Bio: Sturtz, Rick - Hero to Milwaukee Family (Oct 2011)
Contact: Dolores (Mohr) Kenyon
Surnames: Sturtz, Remmel, Nakashima
----Source: Clark County Press (Neillsville, Clark Co., WI) 10/12/2011
Neillsville Man is Now a Hero to Milwaukee Family (2011)
Neillsville Man is Now a Hero to Milwaukee Family
Rick Sturtz, seen here doing some woodworking, is a hero to the Remmel family of Milwaukee. Sturtz built a casket for Rimmel’s infant son. Not willing to accept payment for his work, he insisted the Remmels simply make a donation to the Christine Center in Willard. Contributed photo
By Tony Opelt
Rick Sturtz, a known woodworker in Neillsville, is perhaps not the most well-known man in Wisconsin, but to one family, he is a hero.
Lincoln Ray Remmel was born at Froedtert Hospital July 8, 2009. He died in his mother’s arms 83 minutes later. The Remmel family, devout Roman Catholics, prayed for a miracle, begged and pleaded for one. They new for months their time with Lincoln, if he lived at all, would be brief. Lincoln’s mother, Sara-Rae, carried hope with her in the same way she carried Lincoln in her womb, and that hope sustained her.
Lincoln was placed in Sara-Rae’s arms with her husband Josh beside her. A priest was present, dressed in a yellow surgical gown, to baptize Lincoln as doctors closed the mother’s C-section.
Dozens of family and friends attended Lincoln’s birth, and the minutes of his life were filled with celebration. A crumb of birthday cake was placed on Lincoln’s lips. Music, kisses, meeting his 13-month old brother, George, meeting both sets of grandparents, along with uncles, aunts and cousins, his mother made absolutely sure that Lincoln knew only love, kindness and joy before he would know heaven.
It was after Lincoln’s death that Rick Sturtz came into the picture; he was the one who built Lincoln’s casket.
Much of the child’s casket is made of walnut. In fact, from a tree that grew on the front lawn of the home where Sturtz’s father-in-law lived for more than 60 years. George Nakashima, one of Sturtz’s mentors and founder of the American craft movement, believed planks of wood expressed the soul of the trees from which they were harvested. In a letter to the Remmels, Sturtz explained that Nakashima worked primarily with walnut.
“Every walnut tree has, at its center, a hollow vein that Nakashima referred to as the pitch center, a physical manifestation of that tree’s soul,” he wrote. “You may note that the soul of one of the walnut boards is revealed upon the interior of the box I have created for you.”
Sturtz wanted the Remmels to understand the significance of all the materials he used to build the casket. The box’s cherry top was a memento to a woman gave him in 1997, Sturtz wrote. It has once belonged to the woman’s father. The Birdseye maple in the bottom of the box came from a tree cut in the 1800s and retrieved in the 1990s from the bottom of Lake Superior within sight of the Apostle Islands. The planks were cut and dried by Sturtz himself.
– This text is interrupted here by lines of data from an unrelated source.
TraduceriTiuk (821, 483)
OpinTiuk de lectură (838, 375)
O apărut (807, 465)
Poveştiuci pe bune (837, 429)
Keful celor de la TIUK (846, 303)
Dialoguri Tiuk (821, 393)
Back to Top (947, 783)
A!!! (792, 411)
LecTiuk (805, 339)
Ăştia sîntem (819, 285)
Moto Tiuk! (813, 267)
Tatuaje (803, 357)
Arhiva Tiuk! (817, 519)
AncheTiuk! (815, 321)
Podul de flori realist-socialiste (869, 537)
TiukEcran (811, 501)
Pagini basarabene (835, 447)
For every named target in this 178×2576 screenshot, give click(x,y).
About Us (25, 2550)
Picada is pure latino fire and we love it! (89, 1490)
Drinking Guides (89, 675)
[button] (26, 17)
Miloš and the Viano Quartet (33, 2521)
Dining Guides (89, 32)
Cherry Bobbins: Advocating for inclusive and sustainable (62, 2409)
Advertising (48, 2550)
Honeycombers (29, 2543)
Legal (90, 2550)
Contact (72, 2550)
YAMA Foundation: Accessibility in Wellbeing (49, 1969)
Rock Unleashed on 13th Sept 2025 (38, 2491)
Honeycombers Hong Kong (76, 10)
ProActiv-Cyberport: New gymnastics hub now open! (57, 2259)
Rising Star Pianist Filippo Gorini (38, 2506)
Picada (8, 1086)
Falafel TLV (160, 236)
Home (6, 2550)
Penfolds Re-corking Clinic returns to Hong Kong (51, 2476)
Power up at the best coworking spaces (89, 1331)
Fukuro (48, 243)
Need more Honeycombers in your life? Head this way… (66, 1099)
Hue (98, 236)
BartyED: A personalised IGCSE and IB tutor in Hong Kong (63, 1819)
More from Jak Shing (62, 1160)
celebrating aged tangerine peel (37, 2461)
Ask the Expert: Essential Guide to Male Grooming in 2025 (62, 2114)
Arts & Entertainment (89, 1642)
“So, there are many meanderings in this little box and also many reminders that every object is part of the circle we call life,” Sturtz shared.
Sturtz had never met the Remmels. He is the brother of a woman who works part-time as a receptionist at Becker Ritter Funeral home, and this woman, Sturtz’s sister, would be the one to recommend Sturtz to the Remmel family, who had to make plans for Lincoln’s birth and his funeral all at the same time.
Sturtz in an unbelievable act of kindness, did not charge the family for the casket. He instead asked they consider making a donation to the Christine Center, a Catholic retreat in Willard.
“There are many ways in which one is compensated for his work,” Sturtz wrote in his letter to the Remmels. ”You have given me my most lucrative commission yet, and I thank you for the privilege and honor it has been.”
In Josh’s response to Sturtz’s letter, he is nearly ecstatic, calling the gift “a most humbling and gracious offering that initially rendered us trembling with tears in our eyes.”
In the same letter, Josh tells Sturtz this gift helped calm his and Sara-Rae’s anger toward God and steadied their faith in his goodness.
“We unequivocally believe Providence’s hand lovingly entrusted your sapient hands as instruments of God’s peace and mercy.”
Josh’s letter is dated Jan. 22, 2010, but it remained undelivered until that May for a very specific reason. Later that January day after the letter had been written, the Remmels discovered that they were again pregnant. The letter was kept until news and results of an ultrasound indicated their baby, whom they would name Paxton Abraham, who would later be born Sept. 11, 2010, was perfectly healthy.
Sturtz is truly a hero to the family, who in an odd turn of events, had Lincoln cremated, but kept the casket as a memento. They now have a “shrine” of sorts in their house dedicated to their second son, with the casket forming a centerpiece.